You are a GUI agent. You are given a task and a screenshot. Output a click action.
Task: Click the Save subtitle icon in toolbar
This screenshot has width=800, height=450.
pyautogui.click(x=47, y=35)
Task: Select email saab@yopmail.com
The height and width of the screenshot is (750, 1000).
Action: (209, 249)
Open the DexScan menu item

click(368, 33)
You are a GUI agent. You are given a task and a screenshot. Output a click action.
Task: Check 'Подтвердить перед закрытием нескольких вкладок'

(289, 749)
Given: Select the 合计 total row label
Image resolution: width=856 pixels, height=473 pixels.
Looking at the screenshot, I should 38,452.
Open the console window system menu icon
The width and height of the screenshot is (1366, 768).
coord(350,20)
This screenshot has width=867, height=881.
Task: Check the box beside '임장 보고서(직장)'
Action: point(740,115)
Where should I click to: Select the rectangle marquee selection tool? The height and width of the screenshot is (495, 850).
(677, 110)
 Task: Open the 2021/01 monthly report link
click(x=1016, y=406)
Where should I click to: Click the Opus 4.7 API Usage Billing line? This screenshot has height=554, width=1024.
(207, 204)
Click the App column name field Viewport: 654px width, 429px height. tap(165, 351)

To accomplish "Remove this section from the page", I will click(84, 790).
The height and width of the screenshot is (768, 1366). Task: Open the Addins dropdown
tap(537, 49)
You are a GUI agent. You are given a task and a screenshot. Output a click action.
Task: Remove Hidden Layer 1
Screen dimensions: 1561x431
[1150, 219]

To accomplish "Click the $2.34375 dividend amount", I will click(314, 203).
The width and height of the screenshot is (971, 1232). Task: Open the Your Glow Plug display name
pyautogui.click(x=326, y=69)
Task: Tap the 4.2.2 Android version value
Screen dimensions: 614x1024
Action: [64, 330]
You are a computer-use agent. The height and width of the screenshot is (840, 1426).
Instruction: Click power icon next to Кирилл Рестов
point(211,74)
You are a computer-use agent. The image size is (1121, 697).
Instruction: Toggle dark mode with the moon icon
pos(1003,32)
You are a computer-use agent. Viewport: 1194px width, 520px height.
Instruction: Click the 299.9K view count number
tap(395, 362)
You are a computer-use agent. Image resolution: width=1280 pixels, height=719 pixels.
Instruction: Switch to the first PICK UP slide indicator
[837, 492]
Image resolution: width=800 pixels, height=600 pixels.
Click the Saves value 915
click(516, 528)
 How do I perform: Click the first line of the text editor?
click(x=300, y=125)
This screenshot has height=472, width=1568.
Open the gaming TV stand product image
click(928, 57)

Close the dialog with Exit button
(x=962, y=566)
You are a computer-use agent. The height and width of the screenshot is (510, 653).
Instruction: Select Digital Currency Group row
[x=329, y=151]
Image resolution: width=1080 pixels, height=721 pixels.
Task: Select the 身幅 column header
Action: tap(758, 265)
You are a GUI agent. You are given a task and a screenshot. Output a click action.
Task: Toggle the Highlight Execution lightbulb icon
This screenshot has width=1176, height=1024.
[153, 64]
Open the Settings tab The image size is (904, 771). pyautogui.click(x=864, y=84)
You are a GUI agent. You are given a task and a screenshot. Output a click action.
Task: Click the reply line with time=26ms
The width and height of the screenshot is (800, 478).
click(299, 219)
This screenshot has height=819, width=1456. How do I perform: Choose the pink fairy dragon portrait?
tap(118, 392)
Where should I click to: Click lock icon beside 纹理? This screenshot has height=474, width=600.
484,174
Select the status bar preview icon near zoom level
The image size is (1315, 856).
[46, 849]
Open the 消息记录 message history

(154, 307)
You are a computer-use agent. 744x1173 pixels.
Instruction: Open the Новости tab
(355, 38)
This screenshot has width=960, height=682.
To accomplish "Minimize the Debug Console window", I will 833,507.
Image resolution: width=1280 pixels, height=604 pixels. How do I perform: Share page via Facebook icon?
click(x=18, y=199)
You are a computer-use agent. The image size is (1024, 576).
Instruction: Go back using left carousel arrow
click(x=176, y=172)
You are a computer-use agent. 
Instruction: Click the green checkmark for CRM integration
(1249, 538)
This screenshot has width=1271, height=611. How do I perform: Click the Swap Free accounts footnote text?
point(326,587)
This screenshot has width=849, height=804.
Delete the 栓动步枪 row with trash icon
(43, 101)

--- WHAT THE TASK ASKS ---
Each line of the data above that contains the word "Viewport" counts once; report the total and add nothing.

--- EXERCISE RESULT ---
2